Eventually, McCarthy believes, sophisticated sorting of waste streams will lead to new types of waste-to-energy systems that won't resemble incineration.

"You're seeing companies out there that want to segregate portions of MSW and use it as feedstock for anaerobic digestion and some other technologies, as opposed to mass burning. We're starting to see a wave of conversion technologies out there," he said. "The organics are are probably the single-largest component of the waste stream. If we're meaningfully going to achieve a national recycling level above 50 percent and start to reach beyond that—which people have aspirations for—we've got to figure out how to manage these organics at a reasonable price point.

We don't want some $25-million or $50-million high-tech plant that looks like an oil and gas refinery. In the next couple of years I think we're going to get close to what it costs to dispose of organic waste today. We're going to be able to convert organics into energy."

The hangover from the economic slump is going to require careful targeting of recyclables, McCarthy said. "If the economics don't work for a particular material, then you have to ask whether we should be keeping it in the program.

In California, we're blessed with export markets for metals and fiber.
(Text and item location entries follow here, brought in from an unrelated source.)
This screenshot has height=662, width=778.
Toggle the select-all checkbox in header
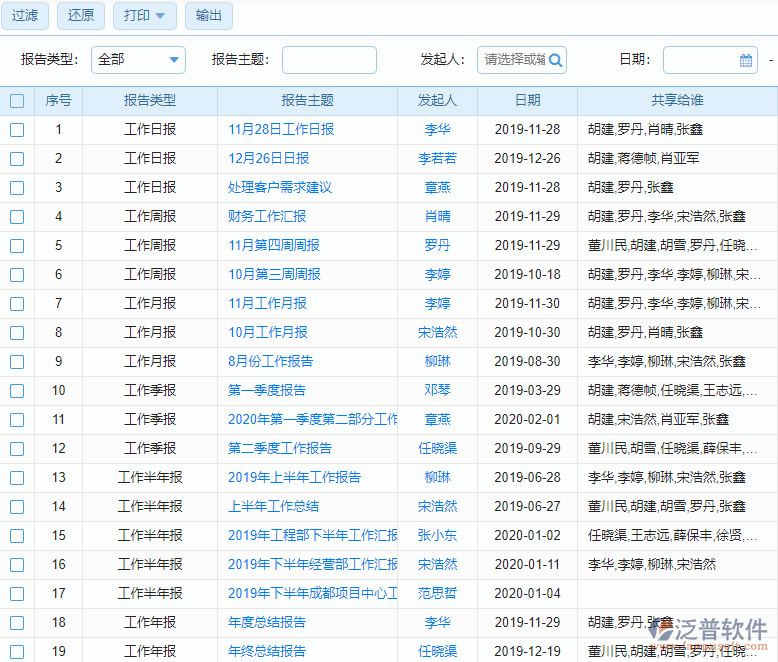(17, 101)
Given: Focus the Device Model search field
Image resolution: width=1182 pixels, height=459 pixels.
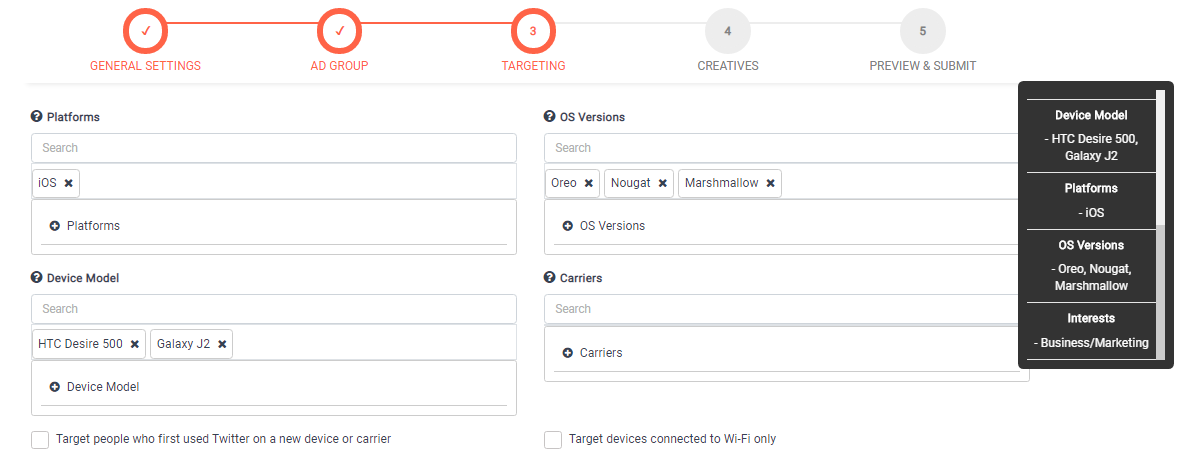Looking at the screenshot, I should (274, 309).
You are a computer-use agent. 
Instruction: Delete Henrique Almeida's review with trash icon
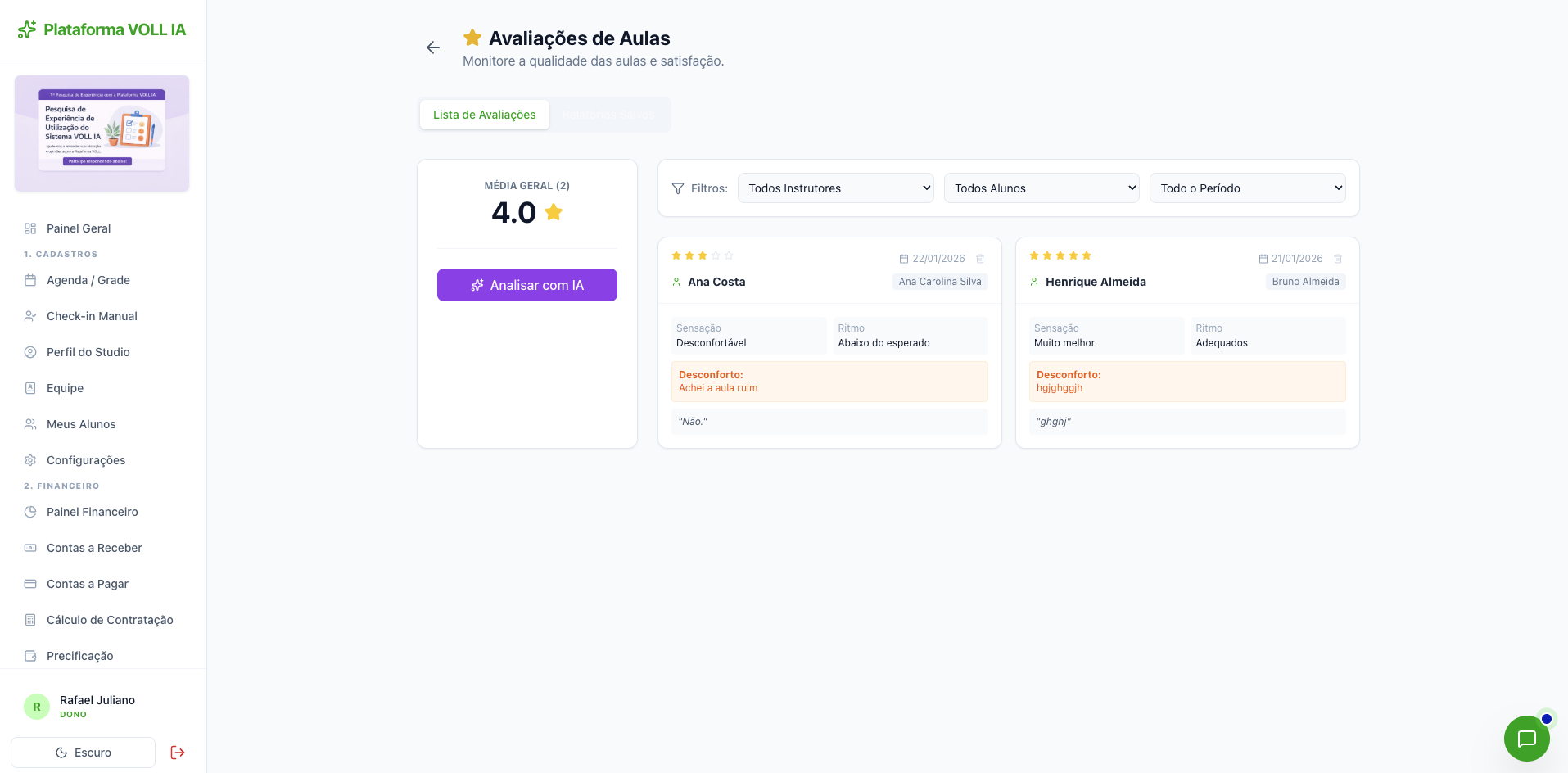coord(1338,259)
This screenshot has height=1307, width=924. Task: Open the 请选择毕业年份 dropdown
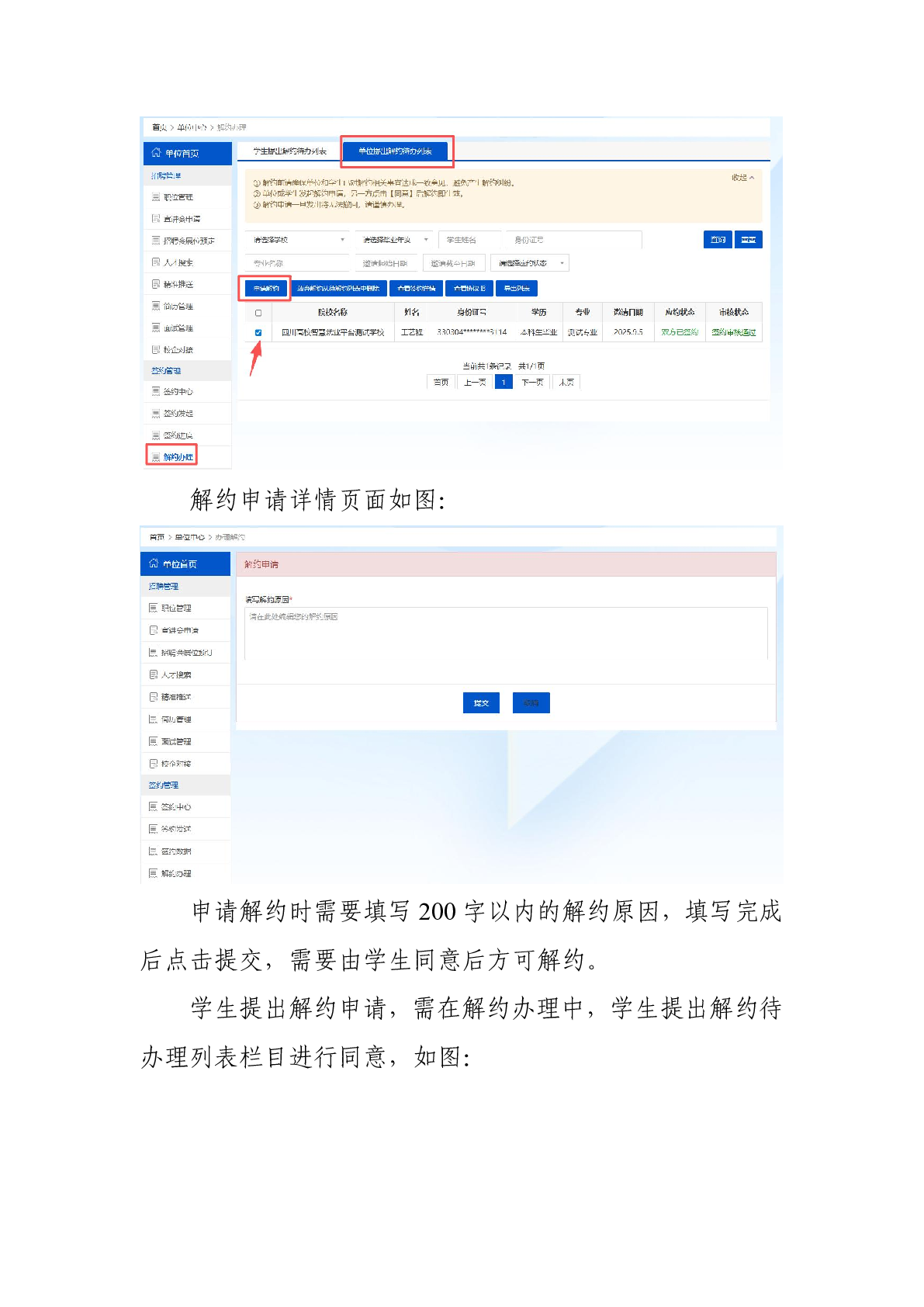[393, 240]
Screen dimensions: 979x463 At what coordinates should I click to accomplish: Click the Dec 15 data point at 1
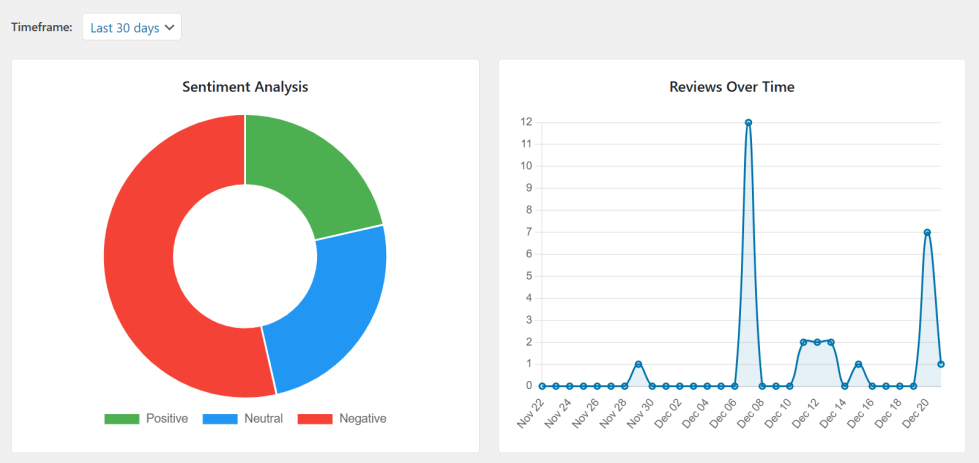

We have a large glass recovery infrastructure, with a large demand pull from (E. & J.) Gallo (Winery) for the bottles that they produce. It's the same with Coors (Brewing Co.) in Colorado. But many other states don't have a local glass market. It becomes a tough sell there."

Recycling isn't going to pay its full fare across the entire materials spectrum. "Collectively, it's a net cost business. If you set up your own processing station, even if it costs you $20 or $30 a (short) ton, you're saving money from what it would have cost to send it to landfill," McCarthy said.